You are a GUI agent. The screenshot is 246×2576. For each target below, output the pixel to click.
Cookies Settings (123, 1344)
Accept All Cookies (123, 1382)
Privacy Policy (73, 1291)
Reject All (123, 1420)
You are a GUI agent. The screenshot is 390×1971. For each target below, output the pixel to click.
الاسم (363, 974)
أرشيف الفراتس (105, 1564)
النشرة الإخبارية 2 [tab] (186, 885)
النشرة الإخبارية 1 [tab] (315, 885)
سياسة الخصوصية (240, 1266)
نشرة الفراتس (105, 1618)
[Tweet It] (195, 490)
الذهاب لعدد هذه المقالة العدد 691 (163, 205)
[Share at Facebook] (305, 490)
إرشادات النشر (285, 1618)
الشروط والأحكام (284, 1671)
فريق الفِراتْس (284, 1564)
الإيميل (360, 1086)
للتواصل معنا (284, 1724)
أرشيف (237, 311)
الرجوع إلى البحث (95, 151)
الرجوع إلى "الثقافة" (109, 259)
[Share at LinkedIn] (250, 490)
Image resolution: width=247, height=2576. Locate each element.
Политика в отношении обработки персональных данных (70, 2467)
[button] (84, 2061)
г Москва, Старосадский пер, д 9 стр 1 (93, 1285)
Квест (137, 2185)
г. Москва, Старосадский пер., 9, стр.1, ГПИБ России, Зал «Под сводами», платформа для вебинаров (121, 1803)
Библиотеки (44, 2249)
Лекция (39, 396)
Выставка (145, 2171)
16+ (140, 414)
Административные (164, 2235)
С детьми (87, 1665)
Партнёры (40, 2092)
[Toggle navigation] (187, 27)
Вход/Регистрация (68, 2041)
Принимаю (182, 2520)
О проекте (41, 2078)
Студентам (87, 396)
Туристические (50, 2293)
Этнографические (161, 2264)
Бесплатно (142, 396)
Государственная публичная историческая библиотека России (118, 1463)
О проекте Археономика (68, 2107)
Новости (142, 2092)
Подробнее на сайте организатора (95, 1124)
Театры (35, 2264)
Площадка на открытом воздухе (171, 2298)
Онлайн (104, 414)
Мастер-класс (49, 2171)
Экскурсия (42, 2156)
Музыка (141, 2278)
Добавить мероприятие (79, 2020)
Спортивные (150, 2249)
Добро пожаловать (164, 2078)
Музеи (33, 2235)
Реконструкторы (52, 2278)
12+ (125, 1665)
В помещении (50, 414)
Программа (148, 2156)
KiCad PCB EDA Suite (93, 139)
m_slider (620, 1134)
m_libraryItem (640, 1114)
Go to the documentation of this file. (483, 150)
· · · ·
■ **WORK ORDER**:
Return, unchanged, the run of lines above that opens with the line containing "سياسة الخصوصية (240, 1266)" and closes with the line containing "Туристические (50, 2293)". Include both.

■ **SOLVED EXERCISE**:
سياسة الخصوصية (240, 1266)
نشرة الفراتس (105, 1618)
[Tweet It] (195, 490)
الذهاب لعدد هذه المقالة العدد 691 (163, 205)
[Share at Facebook] (305, 490)
إرشادات النشر (285, 1618)
الشروط والأحكام (284, 1671)
فريق الفِراتْس (284, 1564)
الإيميل (360, 1086)
للتواصل معنا (284, 1724)
أرشيف (237, 311)
الرجوع إلى البحث (95, 151)
الرجوع إلى "الثقافة" (109, 259)
[Share at LinkedIn] (250, 490)
Image resolution: width=247, height=2576. Locate each element.
Политика в отношении обработки персональных данных (70, 2467)
[button] (84, 2061)
г Москва, Старосадский пер, д 9 стр 1 (93, 1285)
Квест (137, 2185)
г. Москва, Старосадский пер., 9, стр.1, ГПИБ России, Зал «Под сводами», платформа для вебинаров (121, 1803)
Библиотеки (44, 2249)
Лекция (39, 396)
Выставка (145, 2171)
16+ (140, 414)
Административные (164, 2235)
С детьми (87, 1665)
Партнёры (40, 2092)
[Toggle navigation] (187, 27)
Вход/Регистрация (68, 2041)
Принимаю (182, 2520)
О проекте (41, 2078)
Студентам (87, 396)
Туристические (50, 2293)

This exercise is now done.